While it would be wrong to pre-empt the inquiry's conclusions, it can safely be assumed that it will not paint Mrs Foster in glowing terms and will likely find her accountable for much of the scheme's failings.

She has already begun her efforts at rehabilitation, using her recent conference speech to apologise for the scandal, though notably without accepting personal responsibility.

After the inquiry publishes its report, it will be for both Stormont's main parties to decide on how the DUP leader's future pans out. Her own colleagues will deliberate over whether she is damaged goods or worthy of continued confidence, while Sinn Féin must decide if it is acceptable to have Mrs Foster as first minister in a restored executive.

We can assume republicans had abandoned their veto on the DUP leader as first minister in February when it appeared Sinn Féin was willing to sign up to a deal that would see the institutions re-established.

But in yet another blow to Mrs Foster's authority and raising further questions about her judgement, her party blocked an agreement widely regarded as good for unionism.

The fall-out from the eleventh hour collapse of the negotiations created bad feeling between Stormont's big two and appears to have put back the restoration of devolution for at least a further 18 months.

Arguably, there is currently little appetite for restoring Stormont. Relations between Peter Robinson and Martin McGuinness were never particularly warm but they were amicable enough to ensure the executive functioned, albeit sluggishly.

Mrs Foster appears to enjoy an at best prickly relationship with Michelle O'Neill, while Brexit, RHI and the megaphone and wrangling over the Irish language have poisoned the political atmosphere.

More than a decade after the DUP and Sinn Féin came together under the terms of the St Andrews Agreement, goodwill between the two parties appears exhausted and the image of power-sharing tarnished.

The outreach agenda that saw her travel to the GAA Ulster football final in June appears to have been parked, August's invite to a reception for Pope Francis in Dublin snubbed without adequate explanation.

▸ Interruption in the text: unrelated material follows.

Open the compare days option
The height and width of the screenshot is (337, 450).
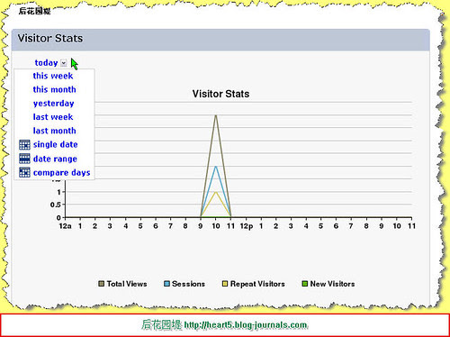(62, 173)
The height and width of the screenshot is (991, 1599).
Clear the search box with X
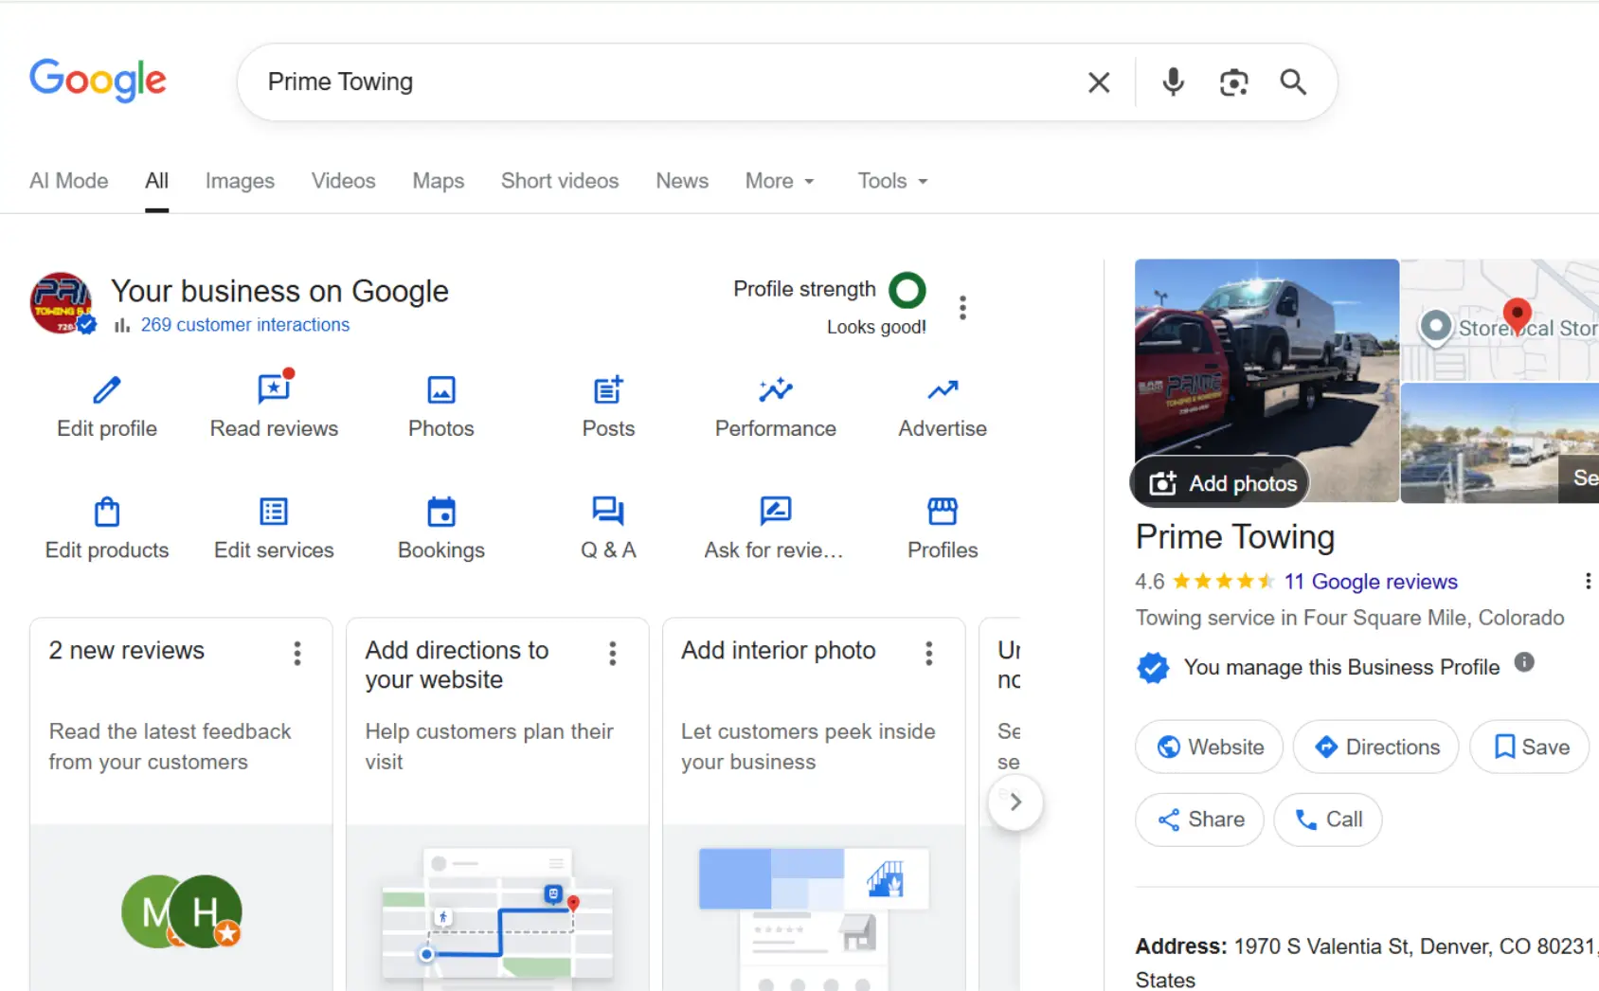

 Arlene Foster attended the Ulster GAA final.
 Arlene Foster attended the Ulster GAA final.  Arlene Foster attended the Ulster GAA final.

Mrs Foster must in the meantime plough on in what is now a limited role as DUP leader, watching her MPs steal the limelight while she sits on the political equivalent of death row, awaiting Sir Patrick Coghlin's report.

She has responsibility without power and in common with Theresa May appears to be living on borrowed time, sustained to a large degree by the fact that there is nobody waiting enthusiastically in the wings to succeed her.

A once strong relationship between the DUP and its key constituencies of business and farming has been soured by inflexibility on the Brexit backstop, while ‘small u’ unionists have been alienated by the party's uncompromising approach.

The seeds of the present instability were sown before Mrs Foster assumed the DUP leadership – both in her time at the enterprise department and in her party's long-held euroscepticism and aversion to Irish culture.

Rescuing her fortunes under current circumstances will be a challenge but things may yet get worse for the former first minster.